---------- Text shown ----------

Harvard Astronomy 201b

Accretion Luminosity

In Uncategorized on April 27, 2011 at 5:05 pm

Let $m = \dot{M} t$ be the orbiting mass entering and leaving the ring.  $dE = \frac{dE}{dr} dr = \frac{d}{dr} \left(-G \frac{M_* m}{2 r}\right) dr = G \frac{M_* \dot{M} t }{2 r^2} dr$.  In the steady state, conservation of energy requires that the energy radiated by an annulus in the the accretion disk be equal to the difference in energy flux between its inner and outer edges.  Therefore $dE = dL_{\rm ring} t$.  Equating the two sides gives: $dL_{\rm ring} = G \frac{M_*\dot{M}}{2 r^2} dr$. The Stefan-Boltzmann relation gives $dL_\text{ring} = 4 \pi r \sigma T^4 dr$.

Therefore we find that $\sigma T^4 = \frac{G M_* \dot{M}}{8 \pi r^3}$.  We did not take into account the fact that the star has a finite size which introduces a boundary layer into the disk.  A more thorough analysis (e.g. in Lynden-Bell & Pringle 1974) then adds an additional factor, giving: $\sigma T^4 = \frac{G M_* \dot{M}}{8 \pi r^3} \left(1- \sqrt{\frac{R_*}{r}} \right)$

----------

**Work order:** According to the accretion luminosity notes, what did the first derivation of the disk temperature leave out?

---------- Supplied data ----------

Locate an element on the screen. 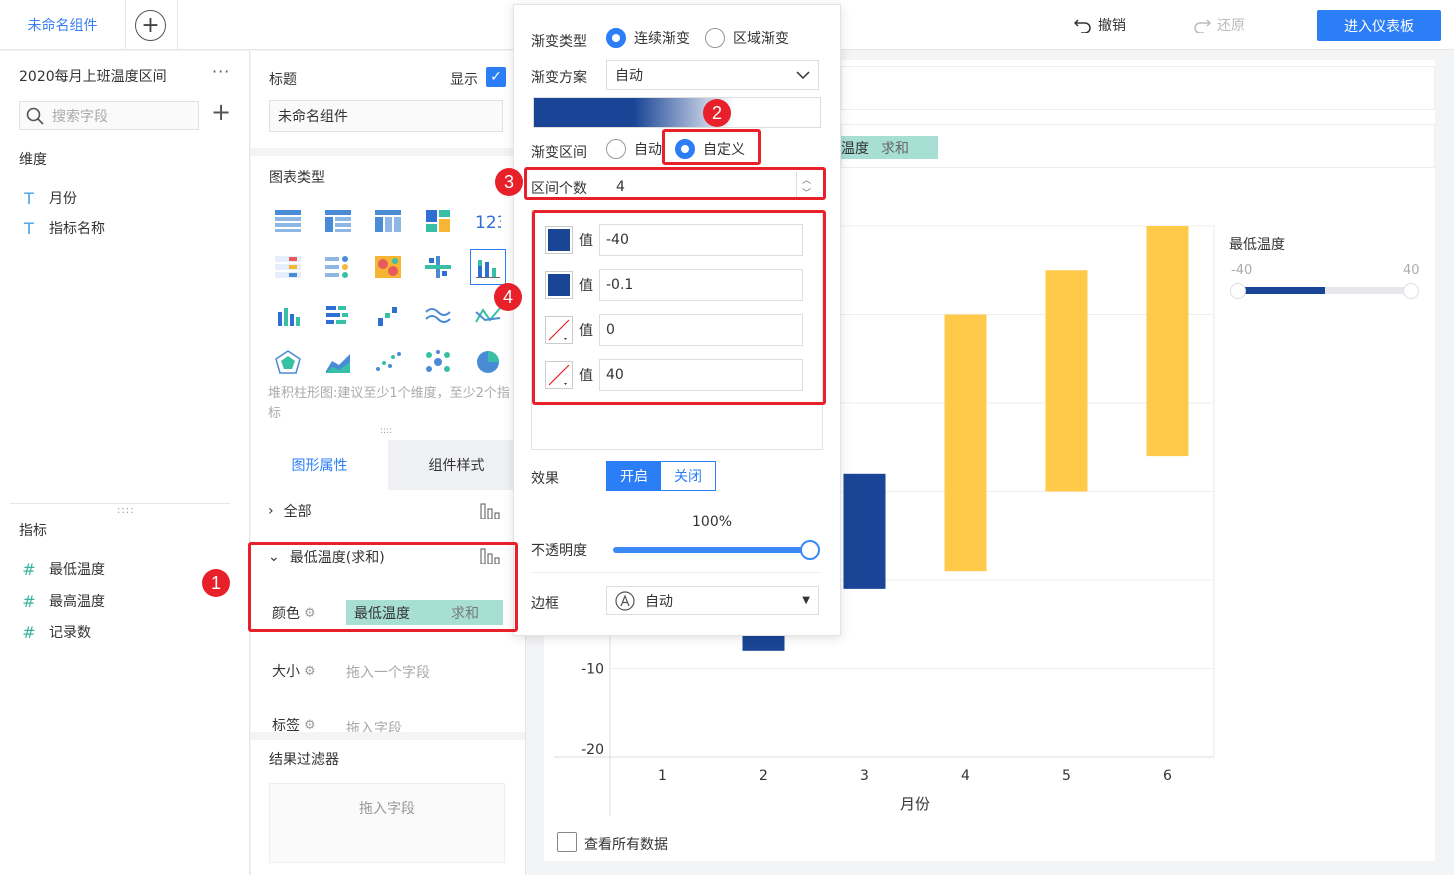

----------

**Exercise output:** It left out the star's finite size, which introduces a boundary layer into the disk.